====== INFORMATION ======

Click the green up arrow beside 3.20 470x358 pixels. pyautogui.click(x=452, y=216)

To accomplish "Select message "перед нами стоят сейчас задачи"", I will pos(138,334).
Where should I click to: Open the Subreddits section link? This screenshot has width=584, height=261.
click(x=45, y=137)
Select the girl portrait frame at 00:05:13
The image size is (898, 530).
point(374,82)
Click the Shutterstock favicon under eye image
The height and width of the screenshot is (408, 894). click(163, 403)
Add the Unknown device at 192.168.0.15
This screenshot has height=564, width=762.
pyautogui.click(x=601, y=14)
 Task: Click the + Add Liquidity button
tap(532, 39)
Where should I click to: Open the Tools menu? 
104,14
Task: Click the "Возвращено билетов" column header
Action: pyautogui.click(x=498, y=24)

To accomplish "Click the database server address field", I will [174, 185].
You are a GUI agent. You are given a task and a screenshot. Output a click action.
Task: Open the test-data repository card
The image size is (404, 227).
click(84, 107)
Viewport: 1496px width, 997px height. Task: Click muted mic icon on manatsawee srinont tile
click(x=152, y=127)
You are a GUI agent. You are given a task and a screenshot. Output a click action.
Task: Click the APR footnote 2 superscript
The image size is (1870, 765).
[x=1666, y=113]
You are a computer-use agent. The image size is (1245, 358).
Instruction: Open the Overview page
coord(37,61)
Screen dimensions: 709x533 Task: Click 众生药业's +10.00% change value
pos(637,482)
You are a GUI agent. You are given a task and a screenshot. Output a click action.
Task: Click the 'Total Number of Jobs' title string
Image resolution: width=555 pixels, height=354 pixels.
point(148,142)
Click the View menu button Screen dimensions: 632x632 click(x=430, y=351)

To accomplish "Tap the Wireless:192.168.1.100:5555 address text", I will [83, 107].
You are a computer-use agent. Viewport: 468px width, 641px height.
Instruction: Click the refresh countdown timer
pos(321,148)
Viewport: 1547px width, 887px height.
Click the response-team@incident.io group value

======

**TASK DESCRIPTION**
Copy each line of the records that has "accomplish" in it.

**RESULT OF THIS EXERCISE**
To accomplish "Select message "перед нами стоят сейчас задачи"", I will pos(138,334).
To accomplish "Click the database server address field", I will [174, 185].
To accomplish "Tap the Wireless:192.168.1.100:5555 address text", I will [83, 107].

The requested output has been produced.